A: The long-term solution to a deep radix is augmentation, albeit done with a synthetic implant or a cartilage graft. There are arguments to be made for either an implant or a graft but I will leave that subject alone for now. If that is the only thing that is being done to the nose, there is a very short recovery since such augmentation can be done through a closed rhinoplasty technique. If one is uncertain as to how one would look with radix augmentation, one could do either computer imaging or place injectable fillers as a ‘surgical test’. Usually most injectable radix augmentations take about .3 to .4cc of material to create the desired effect. While there are many different type of injectable fillers, one should use those that are composed of hyaluronic acid as these can be placed in the smoothest fashion and the timing of their resorbability can be adjusted based on the specific product used.
Dr. Barry Eppley
Indianapolis, Indiana
Q: Dr. Eppley, I am interested in a revision rhinoplasty. Do yout have experience in removing medpor L shaped implants? This nose has become tight and hard.

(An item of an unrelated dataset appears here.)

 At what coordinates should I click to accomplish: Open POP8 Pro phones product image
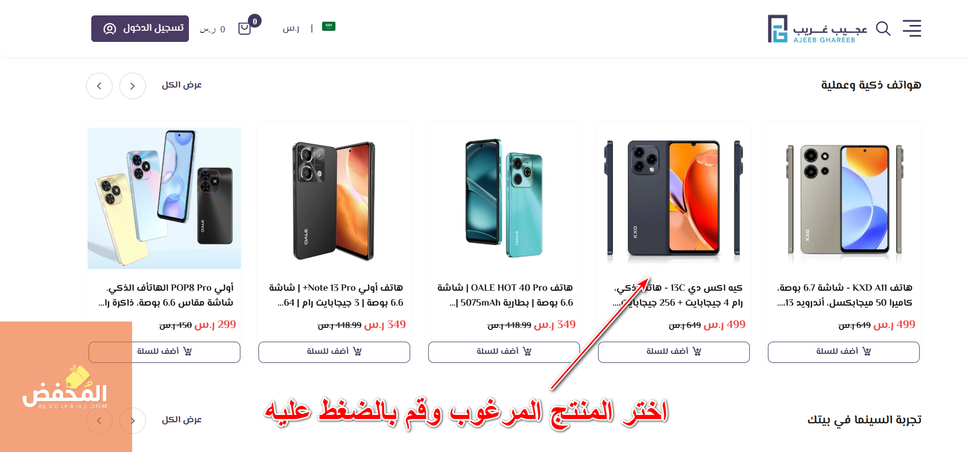click(165, 199)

A: Revision rhinoplasty often involves removal of synthetic implanted materials. I have removed more than my fair share of Medpor implants all over the face. I am assuming when you say an L-shaped Medpor implant you are referring to its use in the nose for dorso-columellar augmentation. Contrary to common perception, medpor implants can be removed without undue difficult even though they get fibrous tissue ingrowth into them and can be quite adherent. Their removal from the nose is the ‘trickiest’ area to do it because of the naturally thinner tissues of the overlying skin. The tissues may be very carefully lifted off of the implant so as not to damage the blood supply to the overlying skin. I have removed such nasal implants numerous times over the years but the key questions is…what do you want to do to replace it? Depending upon its size, the tissues can contract and become distorted after its removal. In other words, your nasal skin and its shape is not going to return to what it was before the initial implant surgery. This is the more important concept to consider in your revisional rhinoplasty.